Taxes are something we all hate, but we do want clean streets, security guards, and pensions when we get old. Many people think that since the DOGE cut back on the Internal Revenue Service (IRS) staff, no one will ask to see your tax return, but the truth is that it is still carefully looked over to make sure there are no mistakes or people trying to get away with something.
Any mistake, no matter how small, can set off alarms at the IRS. They might ask for an audit, which could not go well for you. It does not matter if you are a millionaire or run a business. So, let us talk about what the IRS looks at and how to stay out of their sights.
Does fewer IRS employees mean fewer audits?
In the past few months, there has been a lot of talk about how the DOGE, led by Musk, cut a lot of staff at the IRS. Not only that, but a lot of people thought that since there are fewer workers, there would also be fewer audits.
Not at all. Not a single sign suggests that the IRS employees who are already there will do fewer audits. The goal is to be open and honest, so all tax returns, no matter how much money the taxpayer makes, will be looked over using the same methods.
What is an audit and how does it work?
The IRS does audits to make sure that the information people give them when they file their taxes is correct, well-documented, and most importantly, legal. Be careful—being audited does not mean you did something wrong, but it does mean they will look closely at your information. To avoid extra taxes or fines, it is best to do everything right from the start.

How does the IRS select a return for auditing?
The selection of tax returns is not random. The IRS follows three main methods:
- Review through the DIF system: every return goes through a computer analysis. The system assigns two scores: the DIF (Discriminant Function System) and the UIDIF (Unreported Income DIF). Returns with high scores are usually those with inconsistent or unbelievable data and are flagged for further review.
- Returns related to a taxpayer: when a return presents some inconsistencies, the IRS can decide to audit another related taxpayer to obtain more data. For example, if someone reports receiving a gift, the IRS may check the return of the person who gave it to see if it matches or if it was recorded as a business expense.

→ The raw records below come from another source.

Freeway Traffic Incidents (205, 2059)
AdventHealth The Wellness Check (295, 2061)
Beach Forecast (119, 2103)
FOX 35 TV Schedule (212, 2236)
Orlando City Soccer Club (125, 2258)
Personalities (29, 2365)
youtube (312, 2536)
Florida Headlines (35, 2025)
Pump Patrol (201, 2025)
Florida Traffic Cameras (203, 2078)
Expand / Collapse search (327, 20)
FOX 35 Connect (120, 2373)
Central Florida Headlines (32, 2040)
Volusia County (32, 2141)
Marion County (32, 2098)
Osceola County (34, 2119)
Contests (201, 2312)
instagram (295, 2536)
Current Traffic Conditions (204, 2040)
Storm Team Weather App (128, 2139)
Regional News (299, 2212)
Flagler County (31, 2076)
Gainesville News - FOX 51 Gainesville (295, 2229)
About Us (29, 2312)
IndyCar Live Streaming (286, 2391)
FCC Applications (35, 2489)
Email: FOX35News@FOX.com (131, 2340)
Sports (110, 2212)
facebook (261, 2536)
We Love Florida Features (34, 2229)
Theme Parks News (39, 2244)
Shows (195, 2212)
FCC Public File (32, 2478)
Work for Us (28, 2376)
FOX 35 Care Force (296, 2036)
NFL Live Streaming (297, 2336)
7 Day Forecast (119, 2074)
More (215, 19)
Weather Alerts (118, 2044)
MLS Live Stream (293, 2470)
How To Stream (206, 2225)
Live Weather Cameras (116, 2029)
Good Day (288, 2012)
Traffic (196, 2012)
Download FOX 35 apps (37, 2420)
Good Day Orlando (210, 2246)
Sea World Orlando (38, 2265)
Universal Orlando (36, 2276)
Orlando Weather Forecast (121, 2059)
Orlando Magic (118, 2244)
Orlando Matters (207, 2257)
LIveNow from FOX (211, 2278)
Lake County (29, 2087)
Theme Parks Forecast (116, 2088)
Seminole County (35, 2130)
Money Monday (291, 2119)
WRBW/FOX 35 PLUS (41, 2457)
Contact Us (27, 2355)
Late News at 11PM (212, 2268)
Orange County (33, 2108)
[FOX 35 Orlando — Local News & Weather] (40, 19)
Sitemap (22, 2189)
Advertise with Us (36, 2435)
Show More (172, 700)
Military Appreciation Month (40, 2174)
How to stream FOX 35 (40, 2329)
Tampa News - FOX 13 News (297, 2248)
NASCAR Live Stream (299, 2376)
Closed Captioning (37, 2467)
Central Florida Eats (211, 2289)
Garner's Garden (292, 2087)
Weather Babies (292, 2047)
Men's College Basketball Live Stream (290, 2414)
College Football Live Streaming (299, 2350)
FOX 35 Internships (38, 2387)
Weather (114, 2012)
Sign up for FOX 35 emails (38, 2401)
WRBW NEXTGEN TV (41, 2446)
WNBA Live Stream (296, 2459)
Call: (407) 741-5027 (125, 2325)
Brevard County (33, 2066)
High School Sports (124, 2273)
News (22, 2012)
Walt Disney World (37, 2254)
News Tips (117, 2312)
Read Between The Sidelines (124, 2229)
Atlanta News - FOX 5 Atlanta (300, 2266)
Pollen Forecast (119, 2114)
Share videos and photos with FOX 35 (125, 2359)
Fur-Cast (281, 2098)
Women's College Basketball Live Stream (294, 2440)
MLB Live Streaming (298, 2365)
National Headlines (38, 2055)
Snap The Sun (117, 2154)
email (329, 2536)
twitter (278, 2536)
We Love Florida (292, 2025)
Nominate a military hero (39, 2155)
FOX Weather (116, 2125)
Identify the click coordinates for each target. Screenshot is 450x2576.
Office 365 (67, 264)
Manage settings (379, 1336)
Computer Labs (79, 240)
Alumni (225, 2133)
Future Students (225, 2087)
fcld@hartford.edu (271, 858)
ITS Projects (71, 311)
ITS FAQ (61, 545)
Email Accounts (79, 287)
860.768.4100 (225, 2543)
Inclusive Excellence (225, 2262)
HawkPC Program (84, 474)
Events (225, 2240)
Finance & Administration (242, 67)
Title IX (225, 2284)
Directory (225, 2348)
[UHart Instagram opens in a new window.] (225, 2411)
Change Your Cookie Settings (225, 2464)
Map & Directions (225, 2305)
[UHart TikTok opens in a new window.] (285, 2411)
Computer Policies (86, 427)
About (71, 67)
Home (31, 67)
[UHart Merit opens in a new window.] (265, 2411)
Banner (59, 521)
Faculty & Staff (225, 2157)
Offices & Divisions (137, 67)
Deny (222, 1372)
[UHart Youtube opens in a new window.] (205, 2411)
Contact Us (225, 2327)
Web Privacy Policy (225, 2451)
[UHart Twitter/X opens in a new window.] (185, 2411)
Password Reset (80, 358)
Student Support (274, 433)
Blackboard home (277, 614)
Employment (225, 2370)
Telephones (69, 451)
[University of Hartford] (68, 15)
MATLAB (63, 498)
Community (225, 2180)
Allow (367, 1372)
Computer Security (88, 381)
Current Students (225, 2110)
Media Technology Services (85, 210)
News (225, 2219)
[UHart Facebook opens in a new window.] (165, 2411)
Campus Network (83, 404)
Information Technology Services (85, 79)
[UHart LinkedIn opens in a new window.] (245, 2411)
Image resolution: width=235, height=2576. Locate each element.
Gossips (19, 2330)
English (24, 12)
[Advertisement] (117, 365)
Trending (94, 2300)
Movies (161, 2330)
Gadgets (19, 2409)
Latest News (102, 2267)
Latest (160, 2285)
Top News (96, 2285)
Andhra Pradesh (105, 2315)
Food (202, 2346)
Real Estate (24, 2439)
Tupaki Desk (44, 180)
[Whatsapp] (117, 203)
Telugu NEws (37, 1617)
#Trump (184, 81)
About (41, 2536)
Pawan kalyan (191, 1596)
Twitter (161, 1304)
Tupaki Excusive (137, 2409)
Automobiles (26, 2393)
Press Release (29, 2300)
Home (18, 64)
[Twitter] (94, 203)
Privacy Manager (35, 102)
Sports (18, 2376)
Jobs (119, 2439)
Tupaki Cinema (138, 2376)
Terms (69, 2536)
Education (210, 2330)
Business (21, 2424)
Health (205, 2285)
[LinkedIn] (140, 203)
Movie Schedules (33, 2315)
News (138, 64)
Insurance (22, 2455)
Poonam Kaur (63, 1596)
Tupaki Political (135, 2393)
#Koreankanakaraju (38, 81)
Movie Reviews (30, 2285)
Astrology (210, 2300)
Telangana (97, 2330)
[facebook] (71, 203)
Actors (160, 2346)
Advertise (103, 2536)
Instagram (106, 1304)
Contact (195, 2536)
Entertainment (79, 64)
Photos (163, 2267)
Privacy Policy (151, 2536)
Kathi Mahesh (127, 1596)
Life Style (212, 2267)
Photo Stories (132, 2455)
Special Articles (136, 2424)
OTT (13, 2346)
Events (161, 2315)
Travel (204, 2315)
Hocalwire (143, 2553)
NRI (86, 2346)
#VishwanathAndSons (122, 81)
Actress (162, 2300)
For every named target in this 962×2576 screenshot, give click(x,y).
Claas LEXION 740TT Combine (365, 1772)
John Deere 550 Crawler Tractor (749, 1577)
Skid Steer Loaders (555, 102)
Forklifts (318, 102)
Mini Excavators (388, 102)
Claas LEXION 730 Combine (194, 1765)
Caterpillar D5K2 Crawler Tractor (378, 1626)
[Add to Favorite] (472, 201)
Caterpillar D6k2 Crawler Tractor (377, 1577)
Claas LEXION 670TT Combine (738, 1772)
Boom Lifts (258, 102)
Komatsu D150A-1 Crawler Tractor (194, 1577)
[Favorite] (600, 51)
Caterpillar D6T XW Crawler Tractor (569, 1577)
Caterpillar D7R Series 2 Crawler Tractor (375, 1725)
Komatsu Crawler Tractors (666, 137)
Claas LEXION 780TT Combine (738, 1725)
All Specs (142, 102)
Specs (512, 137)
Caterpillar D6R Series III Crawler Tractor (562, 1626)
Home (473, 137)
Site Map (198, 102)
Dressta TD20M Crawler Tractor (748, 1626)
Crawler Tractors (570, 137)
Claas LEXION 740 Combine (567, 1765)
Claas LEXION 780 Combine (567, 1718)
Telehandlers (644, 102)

- Anonymous informants: the IRS can also act on reports, because any citizen can report suspicious activities, such as tax evasion or fraud. If the IRS considers it valid, they can audit that person or business. And the most curious part: informants receive a portion of the recovered money if the fraud is confirmed!!
What are the most common mistakes that trigger audits?
I forgot to include extra money I make, like from tips, freelance work, or digital platforms. To make things even shadier, the IRS checks information from both employers and banks.
- Disproportionate deductions: if your deductions are too high for your income level, the system may flag your return as strange.
- Personal expenses disguised as business expenses: as you may know, self-employed individuals are a group that is constantly under surveillance. Many take advantage of expenses that appear personal but are declared as business-related (meals, clothing, travel…)
What to do if the IRS audits you?
Don’t panic, it doesn’t have to be bad. If your return is selected, the IRS will notify you officially. It is essential to:
- Keep all receipts and documentation.
- Answer honestly and transparently.
- Seek accounting advice if you consider it necessary to guide you correctly.
Do not let rumors get you down. When you file your return, be as honest as you can. Carefully look over each item you list and explain everything. That way, you will not get too scared!